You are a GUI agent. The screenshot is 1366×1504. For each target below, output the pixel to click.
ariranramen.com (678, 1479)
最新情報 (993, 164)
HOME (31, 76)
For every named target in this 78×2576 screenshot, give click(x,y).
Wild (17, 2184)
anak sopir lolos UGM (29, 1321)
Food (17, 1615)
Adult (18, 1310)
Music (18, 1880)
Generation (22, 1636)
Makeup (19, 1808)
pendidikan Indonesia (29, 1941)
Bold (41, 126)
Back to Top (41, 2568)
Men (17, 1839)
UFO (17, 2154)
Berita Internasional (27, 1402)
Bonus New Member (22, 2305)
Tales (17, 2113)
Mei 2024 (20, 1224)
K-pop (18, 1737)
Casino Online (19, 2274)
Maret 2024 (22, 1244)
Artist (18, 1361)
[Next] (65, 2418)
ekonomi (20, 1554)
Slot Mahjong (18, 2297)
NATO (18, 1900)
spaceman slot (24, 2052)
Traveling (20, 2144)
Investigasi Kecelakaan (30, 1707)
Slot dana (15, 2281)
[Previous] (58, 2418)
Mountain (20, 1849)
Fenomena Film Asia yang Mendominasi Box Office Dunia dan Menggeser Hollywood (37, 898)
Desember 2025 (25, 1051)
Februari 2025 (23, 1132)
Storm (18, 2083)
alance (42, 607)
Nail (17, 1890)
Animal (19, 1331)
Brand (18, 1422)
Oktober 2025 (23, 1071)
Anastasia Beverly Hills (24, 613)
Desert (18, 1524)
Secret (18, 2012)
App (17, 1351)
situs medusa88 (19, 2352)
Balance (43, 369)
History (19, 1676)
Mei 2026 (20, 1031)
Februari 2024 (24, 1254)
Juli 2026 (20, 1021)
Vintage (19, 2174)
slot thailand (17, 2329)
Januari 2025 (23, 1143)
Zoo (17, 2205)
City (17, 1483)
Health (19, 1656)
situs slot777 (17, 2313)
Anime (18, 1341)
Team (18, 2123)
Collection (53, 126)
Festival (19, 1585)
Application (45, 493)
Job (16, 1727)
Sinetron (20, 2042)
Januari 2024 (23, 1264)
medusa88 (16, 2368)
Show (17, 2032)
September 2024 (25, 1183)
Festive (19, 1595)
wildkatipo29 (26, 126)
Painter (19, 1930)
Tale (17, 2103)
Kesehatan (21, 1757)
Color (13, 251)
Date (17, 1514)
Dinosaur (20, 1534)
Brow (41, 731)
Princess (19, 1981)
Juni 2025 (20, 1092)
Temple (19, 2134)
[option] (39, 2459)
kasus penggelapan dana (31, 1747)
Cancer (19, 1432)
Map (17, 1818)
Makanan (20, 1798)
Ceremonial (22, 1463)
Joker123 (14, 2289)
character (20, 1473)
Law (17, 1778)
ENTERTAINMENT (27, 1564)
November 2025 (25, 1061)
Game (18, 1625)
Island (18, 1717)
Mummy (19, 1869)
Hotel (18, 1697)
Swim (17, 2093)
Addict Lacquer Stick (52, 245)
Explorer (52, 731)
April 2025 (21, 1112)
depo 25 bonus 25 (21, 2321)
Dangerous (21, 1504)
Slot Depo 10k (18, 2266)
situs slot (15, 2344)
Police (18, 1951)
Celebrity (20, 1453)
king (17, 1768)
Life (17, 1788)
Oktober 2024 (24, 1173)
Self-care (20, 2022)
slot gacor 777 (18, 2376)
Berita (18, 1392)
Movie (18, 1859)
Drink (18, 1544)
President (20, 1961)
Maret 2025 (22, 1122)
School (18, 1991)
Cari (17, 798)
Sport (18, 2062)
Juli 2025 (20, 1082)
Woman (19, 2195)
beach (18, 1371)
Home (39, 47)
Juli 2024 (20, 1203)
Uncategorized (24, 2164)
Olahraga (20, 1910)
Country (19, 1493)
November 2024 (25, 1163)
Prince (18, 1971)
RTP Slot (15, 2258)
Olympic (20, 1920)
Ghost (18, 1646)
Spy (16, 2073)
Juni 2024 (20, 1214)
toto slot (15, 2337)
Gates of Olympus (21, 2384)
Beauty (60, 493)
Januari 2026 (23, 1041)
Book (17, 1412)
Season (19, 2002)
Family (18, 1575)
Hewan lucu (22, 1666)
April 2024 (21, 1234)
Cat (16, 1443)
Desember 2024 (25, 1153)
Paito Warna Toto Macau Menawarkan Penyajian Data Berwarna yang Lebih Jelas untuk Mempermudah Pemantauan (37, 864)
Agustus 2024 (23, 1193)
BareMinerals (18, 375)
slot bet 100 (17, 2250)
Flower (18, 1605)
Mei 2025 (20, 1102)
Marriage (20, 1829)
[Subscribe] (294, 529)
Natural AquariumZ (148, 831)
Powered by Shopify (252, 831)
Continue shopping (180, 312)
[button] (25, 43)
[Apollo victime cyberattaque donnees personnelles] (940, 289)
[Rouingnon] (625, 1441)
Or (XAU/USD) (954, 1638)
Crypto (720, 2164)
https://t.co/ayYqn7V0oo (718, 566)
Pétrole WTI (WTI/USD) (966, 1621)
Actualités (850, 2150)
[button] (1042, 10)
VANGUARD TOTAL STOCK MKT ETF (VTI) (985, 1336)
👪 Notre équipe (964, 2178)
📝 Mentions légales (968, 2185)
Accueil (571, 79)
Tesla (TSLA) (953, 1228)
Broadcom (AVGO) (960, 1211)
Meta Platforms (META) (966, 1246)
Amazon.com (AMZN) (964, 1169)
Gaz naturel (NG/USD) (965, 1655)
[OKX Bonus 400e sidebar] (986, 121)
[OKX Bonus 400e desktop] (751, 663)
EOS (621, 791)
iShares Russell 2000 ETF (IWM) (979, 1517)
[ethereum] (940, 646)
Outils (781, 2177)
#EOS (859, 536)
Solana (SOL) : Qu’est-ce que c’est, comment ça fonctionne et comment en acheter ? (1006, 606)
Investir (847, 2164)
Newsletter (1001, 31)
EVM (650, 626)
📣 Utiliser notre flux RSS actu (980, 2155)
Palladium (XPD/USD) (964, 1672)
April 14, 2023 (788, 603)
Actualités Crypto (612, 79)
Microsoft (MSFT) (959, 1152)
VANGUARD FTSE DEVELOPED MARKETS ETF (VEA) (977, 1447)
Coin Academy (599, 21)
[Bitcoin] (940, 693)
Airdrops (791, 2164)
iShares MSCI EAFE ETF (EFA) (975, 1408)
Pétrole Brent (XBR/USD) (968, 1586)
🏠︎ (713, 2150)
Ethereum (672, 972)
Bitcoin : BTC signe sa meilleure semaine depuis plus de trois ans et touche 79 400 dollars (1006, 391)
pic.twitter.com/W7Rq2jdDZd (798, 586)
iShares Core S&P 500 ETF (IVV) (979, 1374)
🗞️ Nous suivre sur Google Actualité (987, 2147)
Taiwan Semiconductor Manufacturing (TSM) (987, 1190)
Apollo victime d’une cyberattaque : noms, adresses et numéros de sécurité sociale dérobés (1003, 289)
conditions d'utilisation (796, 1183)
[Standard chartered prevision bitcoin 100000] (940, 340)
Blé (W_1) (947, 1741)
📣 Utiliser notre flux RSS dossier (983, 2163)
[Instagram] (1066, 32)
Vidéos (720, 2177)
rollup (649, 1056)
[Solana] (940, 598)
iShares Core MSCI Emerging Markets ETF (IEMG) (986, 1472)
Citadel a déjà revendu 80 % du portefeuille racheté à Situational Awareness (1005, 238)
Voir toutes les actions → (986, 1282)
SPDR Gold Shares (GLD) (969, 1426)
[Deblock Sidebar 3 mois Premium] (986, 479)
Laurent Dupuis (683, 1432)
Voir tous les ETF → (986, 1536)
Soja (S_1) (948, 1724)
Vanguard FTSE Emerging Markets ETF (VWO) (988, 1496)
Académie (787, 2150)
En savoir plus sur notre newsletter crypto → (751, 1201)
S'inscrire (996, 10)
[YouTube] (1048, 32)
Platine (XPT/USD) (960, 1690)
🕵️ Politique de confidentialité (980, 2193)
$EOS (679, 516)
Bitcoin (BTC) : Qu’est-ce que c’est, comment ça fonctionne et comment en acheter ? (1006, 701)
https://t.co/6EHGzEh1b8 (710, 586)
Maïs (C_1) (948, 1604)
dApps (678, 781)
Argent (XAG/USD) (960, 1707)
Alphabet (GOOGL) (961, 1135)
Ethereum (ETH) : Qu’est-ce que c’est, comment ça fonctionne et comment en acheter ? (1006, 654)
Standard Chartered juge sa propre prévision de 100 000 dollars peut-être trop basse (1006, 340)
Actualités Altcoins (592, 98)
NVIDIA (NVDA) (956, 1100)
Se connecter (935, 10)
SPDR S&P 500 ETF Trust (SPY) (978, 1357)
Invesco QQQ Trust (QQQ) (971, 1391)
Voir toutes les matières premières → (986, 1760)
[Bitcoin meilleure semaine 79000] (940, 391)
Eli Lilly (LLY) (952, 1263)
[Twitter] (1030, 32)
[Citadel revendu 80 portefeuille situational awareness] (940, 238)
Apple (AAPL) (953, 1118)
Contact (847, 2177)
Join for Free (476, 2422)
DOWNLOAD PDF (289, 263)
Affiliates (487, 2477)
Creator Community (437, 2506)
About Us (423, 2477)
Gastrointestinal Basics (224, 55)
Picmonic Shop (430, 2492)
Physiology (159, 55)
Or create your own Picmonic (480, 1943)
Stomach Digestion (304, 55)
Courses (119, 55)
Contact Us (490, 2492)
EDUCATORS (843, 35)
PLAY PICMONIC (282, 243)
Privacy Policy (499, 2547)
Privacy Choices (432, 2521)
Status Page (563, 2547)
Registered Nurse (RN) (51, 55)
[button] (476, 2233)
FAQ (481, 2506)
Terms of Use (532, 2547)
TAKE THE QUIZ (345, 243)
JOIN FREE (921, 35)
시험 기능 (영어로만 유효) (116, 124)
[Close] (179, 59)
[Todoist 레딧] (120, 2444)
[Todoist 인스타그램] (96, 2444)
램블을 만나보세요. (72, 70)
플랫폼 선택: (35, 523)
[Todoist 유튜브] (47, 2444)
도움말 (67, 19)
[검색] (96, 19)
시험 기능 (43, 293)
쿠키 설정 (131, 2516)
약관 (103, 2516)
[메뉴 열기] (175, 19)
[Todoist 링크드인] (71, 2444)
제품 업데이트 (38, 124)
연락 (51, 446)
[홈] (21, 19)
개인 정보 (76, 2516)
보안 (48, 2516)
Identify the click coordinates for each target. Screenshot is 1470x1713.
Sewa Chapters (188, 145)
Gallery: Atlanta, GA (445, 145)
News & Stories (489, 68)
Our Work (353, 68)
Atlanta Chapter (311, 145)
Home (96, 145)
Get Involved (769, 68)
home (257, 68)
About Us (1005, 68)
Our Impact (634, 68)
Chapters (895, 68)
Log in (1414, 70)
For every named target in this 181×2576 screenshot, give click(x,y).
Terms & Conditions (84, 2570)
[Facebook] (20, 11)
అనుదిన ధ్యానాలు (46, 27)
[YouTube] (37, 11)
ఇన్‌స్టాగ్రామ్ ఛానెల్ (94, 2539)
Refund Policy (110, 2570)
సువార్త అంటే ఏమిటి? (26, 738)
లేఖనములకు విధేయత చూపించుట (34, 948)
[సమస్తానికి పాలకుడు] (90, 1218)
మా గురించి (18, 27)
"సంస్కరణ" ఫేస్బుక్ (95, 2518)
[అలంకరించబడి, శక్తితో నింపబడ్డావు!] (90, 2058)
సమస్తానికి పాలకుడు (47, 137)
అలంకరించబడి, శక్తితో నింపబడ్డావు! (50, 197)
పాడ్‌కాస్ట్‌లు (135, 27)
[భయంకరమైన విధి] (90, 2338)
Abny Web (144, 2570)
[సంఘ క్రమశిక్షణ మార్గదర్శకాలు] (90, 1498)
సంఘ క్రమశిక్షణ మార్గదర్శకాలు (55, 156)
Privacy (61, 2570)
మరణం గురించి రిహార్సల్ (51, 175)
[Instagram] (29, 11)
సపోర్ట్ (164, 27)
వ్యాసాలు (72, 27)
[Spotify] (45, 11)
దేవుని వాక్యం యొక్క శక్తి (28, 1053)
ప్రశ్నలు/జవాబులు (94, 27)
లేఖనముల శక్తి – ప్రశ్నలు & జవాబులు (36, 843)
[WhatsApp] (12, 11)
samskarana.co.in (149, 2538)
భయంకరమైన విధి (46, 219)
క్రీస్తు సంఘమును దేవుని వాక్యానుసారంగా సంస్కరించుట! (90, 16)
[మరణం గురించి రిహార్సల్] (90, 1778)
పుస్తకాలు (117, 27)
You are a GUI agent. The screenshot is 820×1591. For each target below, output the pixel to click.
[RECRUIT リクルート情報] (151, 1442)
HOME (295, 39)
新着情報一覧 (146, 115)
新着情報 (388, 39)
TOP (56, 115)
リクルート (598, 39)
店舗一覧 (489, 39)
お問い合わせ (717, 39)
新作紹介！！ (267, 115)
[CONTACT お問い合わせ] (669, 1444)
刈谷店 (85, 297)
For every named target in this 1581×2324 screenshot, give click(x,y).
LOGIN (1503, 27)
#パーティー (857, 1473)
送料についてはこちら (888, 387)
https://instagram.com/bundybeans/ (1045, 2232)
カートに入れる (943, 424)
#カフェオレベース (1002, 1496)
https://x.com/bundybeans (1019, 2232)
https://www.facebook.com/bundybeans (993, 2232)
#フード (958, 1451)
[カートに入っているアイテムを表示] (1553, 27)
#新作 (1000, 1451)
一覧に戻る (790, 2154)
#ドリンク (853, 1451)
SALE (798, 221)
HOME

* * * * *

> Task objective: Above is a listing; print exactly its lines from the one with "Amazon.com (AMZN) (964, 1169)" through the one with "Actualité (987, 2147)", and no other lines.

> Written response:
Amazon.com (AMZN) (964, 1169)
Gaz naturel (NG/USD) (965, 1655)
[OKX Bonus 400e sidebar] (986, 121)
[OKX Bonus 400e desktop] (751, 663)
EOS (621, 791)
iShares Russell 2000 ETF (IWM) (979, 1517)
[ethereum] (940, 646)
Outils (781, 2177)
#EOS (859, 536)
Solana (SOL) : Qu’est-ce que c’est, comment ça fonctionne et comment en acheter ? (1006, 606)
Investir (847, 2164)
Newsletter (1001, 31)
EVM (650, 626)
📣 Utiliser notre flux RSS actu (980, 2155)
Palladium (XPD/USD) (964, 1672)
April 14, 2023 (788, 603)
Actualités Crypto (612, 79)
Microsoft (MSFT) (959, 1152)
VANGUARD FTSE DEVELOPED MARKETS ETF (VEA) (977, 1447)
Coin Academy (599, 21)
[Bitcoin] (940, 693)
Airdrops (791, 2164)
iShares MSCI EAFE ETF (EFA) (975, 1408)
Pétrole Brent (XBR/USD) (968, 1586)
🏠︎ (713, 2150)
Ethereum (672, 972)
Bitcoin : BTC signe sa meilleure semaine depuis plus de trois ans et touche 79 400 dollars (1006, 391)
pic.twitter.com/W7Rq2jdDZd (798, 586)
iShares Core S&P 500 ETF (IVV) (979, 1374)
🗞️ Nous suivre sur Google Actualité (987, 2147)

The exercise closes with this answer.